In the United Kingdom, the seven-day average number of cases has gone up by over 11,000 in the last month as more and more people begin to fall ill with new strains of the virus.
Hamilton has contracted COVID on two occasions, and had to miss the Sakhir Grand Prix in 2020 as a result of his first case.
He revealed that some of the people he has spoken to have been getting some pretty horrible symptoms and, with monkeypox also entering Europe recently, the seven-time champion wants to do all he can to protect others.
“I noticed a lot of people around me are getting sick and I definitely don’t want to get sick again,” said Hamilton.
“I’ve already experienced it twice but just I notice a lot of people around me, a lot of my friends messaging me that they’ve got Covid and some of them are much worse than others.”
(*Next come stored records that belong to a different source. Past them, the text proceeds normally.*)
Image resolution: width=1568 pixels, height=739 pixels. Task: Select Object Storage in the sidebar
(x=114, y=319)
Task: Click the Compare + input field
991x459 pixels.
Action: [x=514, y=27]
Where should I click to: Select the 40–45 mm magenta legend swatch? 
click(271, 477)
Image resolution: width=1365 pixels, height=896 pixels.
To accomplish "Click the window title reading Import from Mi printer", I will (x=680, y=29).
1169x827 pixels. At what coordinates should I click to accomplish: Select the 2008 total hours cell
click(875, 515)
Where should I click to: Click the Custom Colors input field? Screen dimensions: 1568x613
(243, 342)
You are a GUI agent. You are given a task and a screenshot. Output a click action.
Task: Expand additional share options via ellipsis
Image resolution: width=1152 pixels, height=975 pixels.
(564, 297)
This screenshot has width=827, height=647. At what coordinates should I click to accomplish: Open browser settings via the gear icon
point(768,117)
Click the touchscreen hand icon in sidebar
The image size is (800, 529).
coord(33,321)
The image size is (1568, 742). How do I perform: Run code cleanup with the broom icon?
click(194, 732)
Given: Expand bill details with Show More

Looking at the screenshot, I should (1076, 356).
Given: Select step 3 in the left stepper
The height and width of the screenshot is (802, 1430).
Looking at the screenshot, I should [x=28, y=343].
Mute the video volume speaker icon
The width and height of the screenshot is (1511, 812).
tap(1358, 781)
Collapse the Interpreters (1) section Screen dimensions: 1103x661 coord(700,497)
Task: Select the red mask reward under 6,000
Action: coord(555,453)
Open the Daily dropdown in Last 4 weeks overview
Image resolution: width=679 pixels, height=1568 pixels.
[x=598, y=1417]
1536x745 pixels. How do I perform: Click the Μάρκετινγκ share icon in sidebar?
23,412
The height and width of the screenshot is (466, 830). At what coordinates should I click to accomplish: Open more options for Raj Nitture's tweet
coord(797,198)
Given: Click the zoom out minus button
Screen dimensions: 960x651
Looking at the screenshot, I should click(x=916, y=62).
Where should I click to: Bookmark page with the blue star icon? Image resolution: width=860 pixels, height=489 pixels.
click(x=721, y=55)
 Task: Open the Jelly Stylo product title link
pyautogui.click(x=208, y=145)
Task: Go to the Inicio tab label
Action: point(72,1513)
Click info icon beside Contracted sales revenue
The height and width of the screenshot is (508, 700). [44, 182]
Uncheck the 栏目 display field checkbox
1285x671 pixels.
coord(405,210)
In a lot of countries, wearing a mask is now a personal choice, so Hamilton reiterated that he is not demanding that people make the same choice as him.
“No one’s wearing a mask so I’m definitely wearing my mask; I urge people to do what they want to do,” he added.
“It’s your health at the end of the day but I want to go home healthy, I want to be able to get up and train and do the things I love doing.
“I try, if I can, to keep the people that I love around me also safe when I can, when I’m around them.”
Hamilton suspected last year that he was suffering from long-COVID, during which the symptoms having had the virus stick around for a lengthy period of time.
This can include random tiredness, brain fog and muscular fatigue, the latter of which being particularly difficult when trying to train.
The seven-time champion was visibly struggling on the podium at the Hungarian Grand Prix in 2021, and he explained that he had been feeling the effects all year.
“I had real big dizziness and everything got a bit blurry on the podium,” he said in the press conference after Esteban Ocon’s famous win for Alpine.
“I’ve been fighting all year with staying healthy after what happened at the end of last year. It’s a battle.
“I haven’t spoken to anyone particularly about it, but I think it is lingering.
“I remember the effects of when I had it and training’s been different since then.
“The levels of fatigue you get is different and it’s a real challenge, as I said, so I’m just continuing to try and train and prepare the best way I can.”
Hamilton has been on the podium in all of the last three rounds of the season in Canada, Britain and Austria, with team principal Toto Wolff also expecting Hamilton and Russell to go well in France next weekend.